Instructions for the task — Leave out the lines before the one with "Return Home (158, 665)"; output that line and all remaining lines of the records exactly.

--- Supplied entries Enclosed Below ---

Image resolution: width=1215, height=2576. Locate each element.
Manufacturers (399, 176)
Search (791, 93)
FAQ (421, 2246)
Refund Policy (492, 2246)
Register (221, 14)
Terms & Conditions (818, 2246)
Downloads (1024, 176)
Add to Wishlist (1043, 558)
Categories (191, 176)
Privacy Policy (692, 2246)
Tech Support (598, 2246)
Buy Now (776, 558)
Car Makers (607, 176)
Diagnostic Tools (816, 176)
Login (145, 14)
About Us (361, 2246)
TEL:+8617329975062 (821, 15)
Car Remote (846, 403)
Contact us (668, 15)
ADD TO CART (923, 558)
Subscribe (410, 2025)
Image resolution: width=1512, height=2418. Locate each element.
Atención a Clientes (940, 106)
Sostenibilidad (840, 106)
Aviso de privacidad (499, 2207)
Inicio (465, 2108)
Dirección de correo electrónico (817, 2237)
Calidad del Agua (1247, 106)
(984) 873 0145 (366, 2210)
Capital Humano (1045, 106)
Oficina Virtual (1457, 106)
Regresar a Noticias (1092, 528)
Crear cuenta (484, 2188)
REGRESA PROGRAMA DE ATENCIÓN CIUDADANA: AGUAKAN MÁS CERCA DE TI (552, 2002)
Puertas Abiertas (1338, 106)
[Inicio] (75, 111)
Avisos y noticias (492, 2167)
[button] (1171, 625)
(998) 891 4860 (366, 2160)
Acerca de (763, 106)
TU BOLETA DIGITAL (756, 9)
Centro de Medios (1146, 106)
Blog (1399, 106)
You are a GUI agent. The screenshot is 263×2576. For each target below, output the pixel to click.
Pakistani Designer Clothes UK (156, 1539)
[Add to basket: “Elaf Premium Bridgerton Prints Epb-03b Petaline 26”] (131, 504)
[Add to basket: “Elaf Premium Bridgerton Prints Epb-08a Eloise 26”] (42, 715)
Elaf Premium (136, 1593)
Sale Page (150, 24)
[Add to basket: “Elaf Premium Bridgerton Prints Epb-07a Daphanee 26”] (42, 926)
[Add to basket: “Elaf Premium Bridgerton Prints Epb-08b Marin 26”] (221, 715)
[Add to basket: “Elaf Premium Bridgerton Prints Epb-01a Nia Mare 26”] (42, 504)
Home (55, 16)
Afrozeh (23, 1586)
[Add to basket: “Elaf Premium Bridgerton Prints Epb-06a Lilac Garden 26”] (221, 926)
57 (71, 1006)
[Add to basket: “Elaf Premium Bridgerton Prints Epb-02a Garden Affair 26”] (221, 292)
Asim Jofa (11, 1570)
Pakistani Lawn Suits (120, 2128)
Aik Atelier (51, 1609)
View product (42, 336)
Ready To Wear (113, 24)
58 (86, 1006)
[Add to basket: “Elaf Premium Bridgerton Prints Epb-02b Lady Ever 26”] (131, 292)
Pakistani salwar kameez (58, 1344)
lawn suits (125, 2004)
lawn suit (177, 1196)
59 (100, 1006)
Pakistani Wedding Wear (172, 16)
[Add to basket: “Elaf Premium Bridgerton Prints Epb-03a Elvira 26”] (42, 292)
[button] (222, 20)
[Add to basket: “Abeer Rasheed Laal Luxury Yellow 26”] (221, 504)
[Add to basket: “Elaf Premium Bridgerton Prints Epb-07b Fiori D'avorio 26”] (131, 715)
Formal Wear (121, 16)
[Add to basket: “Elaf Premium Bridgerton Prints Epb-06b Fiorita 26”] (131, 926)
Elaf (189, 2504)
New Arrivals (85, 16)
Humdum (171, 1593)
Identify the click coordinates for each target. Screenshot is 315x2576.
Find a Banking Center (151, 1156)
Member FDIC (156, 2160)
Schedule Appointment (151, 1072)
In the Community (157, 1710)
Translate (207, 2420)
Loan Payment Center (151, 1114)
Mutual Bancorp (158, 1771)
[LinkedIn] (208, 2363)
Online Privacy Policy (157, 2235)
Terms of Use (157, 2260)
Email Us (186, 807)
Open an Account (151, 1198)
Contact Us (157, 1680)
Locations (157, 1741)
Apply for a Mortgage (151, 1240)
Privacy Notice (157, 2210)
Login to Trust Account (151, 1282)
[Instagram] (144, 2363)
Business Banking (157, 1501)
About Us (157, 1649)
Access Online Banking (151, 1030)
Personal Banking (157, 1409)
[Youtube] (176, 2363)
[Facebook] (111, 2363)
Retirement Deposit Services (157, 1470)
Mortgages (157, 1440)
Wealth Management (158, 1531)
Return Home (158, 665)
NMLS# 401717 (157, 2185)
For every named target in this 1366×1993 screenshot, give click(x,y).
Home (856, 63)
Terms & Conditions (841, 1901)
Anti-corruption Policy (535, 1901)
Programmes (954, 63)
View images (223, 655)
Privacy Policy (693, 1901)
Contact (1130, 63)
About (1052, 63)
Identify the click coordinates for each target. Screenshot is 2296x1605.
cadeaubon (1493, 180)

--- End of Enclosed Supplied entries ---

Result of this task —
Return Home (158, 665)
NMLS# 401717 (157, 2185)
For every named target in this 1366×1993 screenshot, give click(x,y).
Home (856, 63)
Terms & Conditions (841, 1901)
Anti-corruption Policy (535, 1901)
Programmes (954, 63)
View images (223, 655)
Privacy Policy (693, 1901)
Contact (1130, 63)
About (1052, 63)
Identify the click coordinates for each target. Screenshot is 2296x1605.
cadeaubon (1493, 180)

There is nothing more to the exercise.